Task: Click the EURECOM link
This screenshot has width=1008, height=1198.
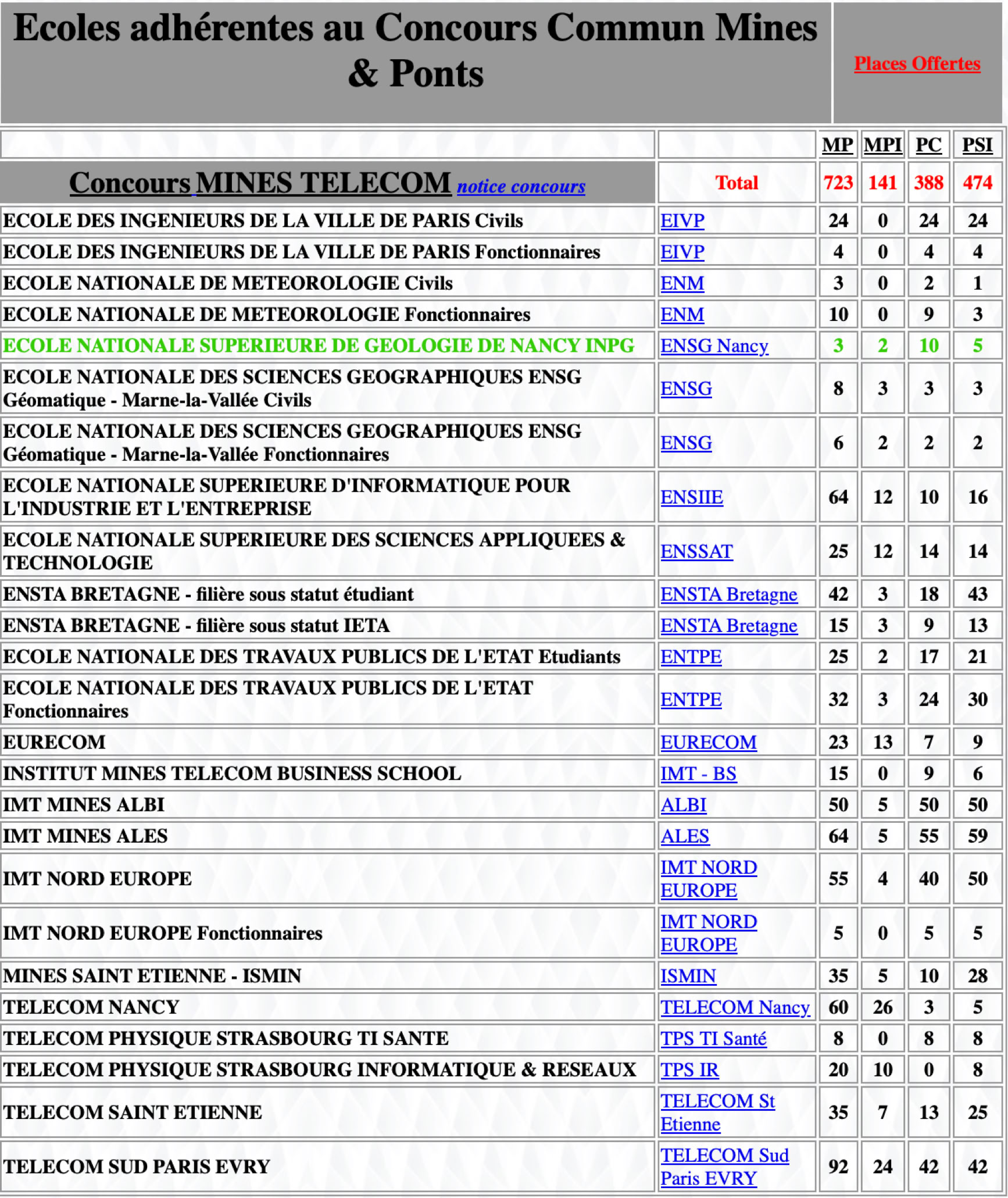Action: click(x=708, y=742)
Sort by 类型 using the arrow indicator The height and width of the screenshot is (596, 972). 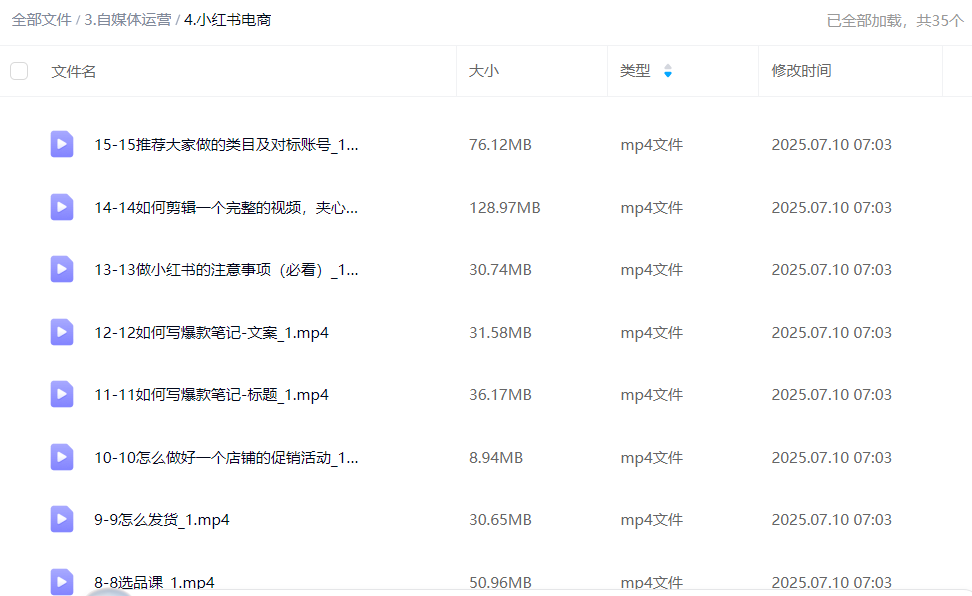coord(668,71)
---
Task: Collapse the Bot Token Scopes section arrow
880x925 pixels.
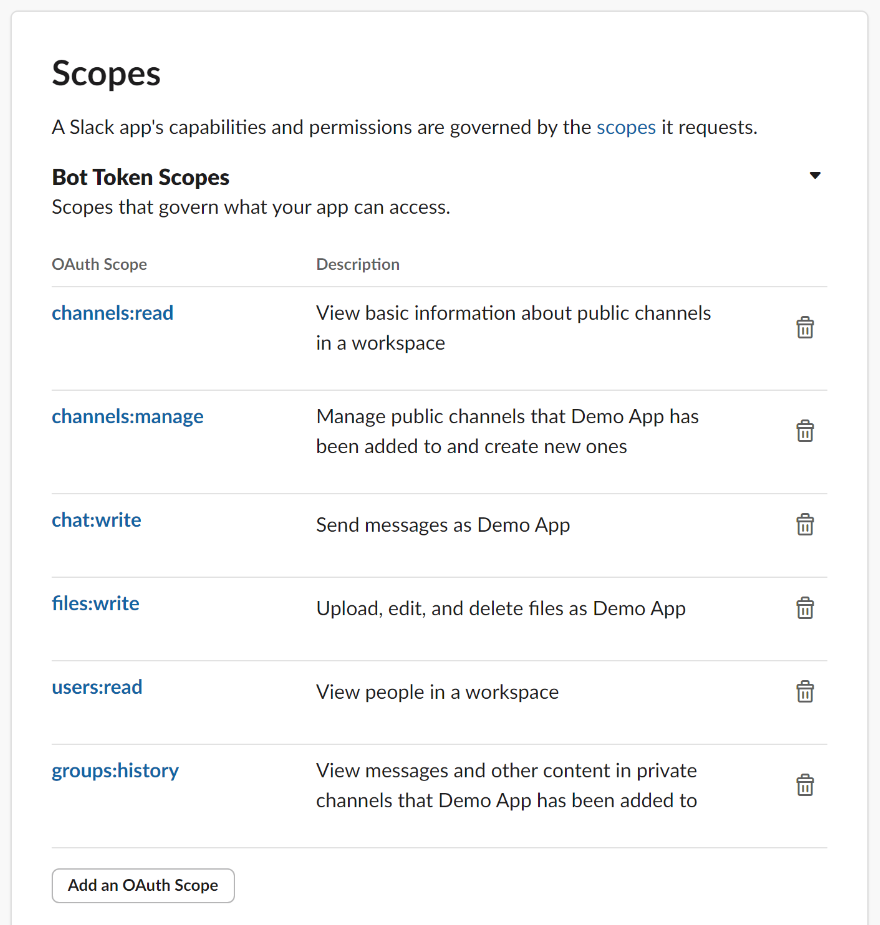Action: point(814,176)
---
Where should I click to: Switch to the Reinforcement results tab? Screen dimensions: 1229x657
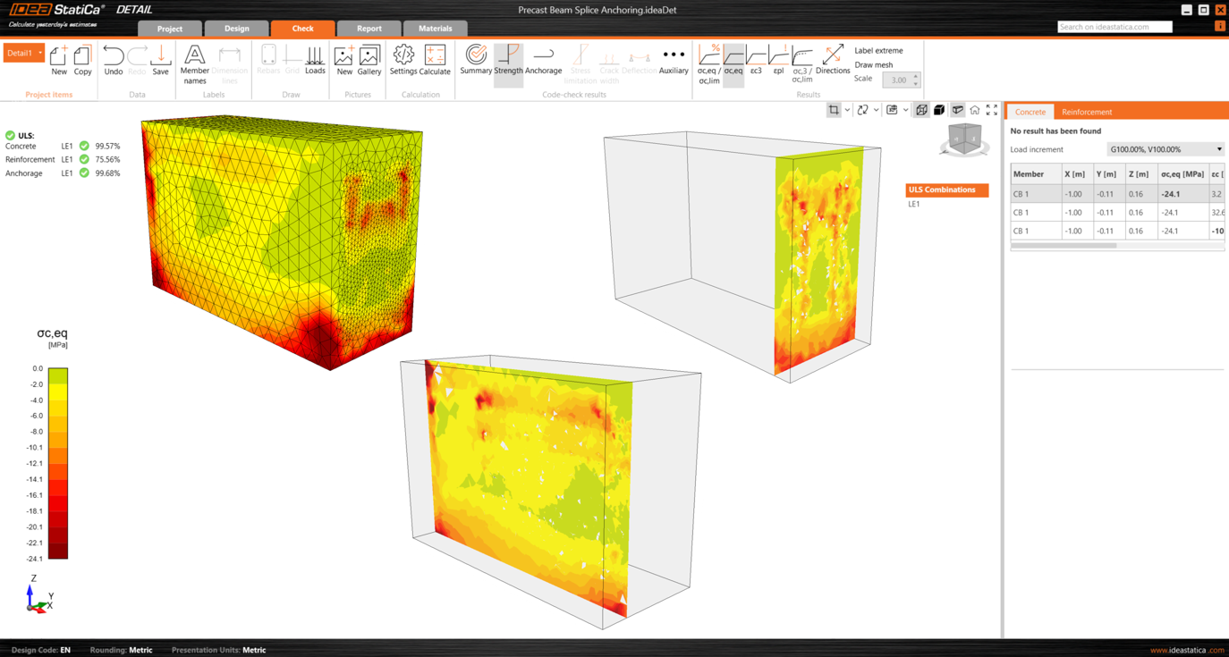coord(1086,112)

- What is expected
Taking the records above as a whole, work out how many of their lines hold the word "Task". The reply should be that number alone.

- Expected answer
2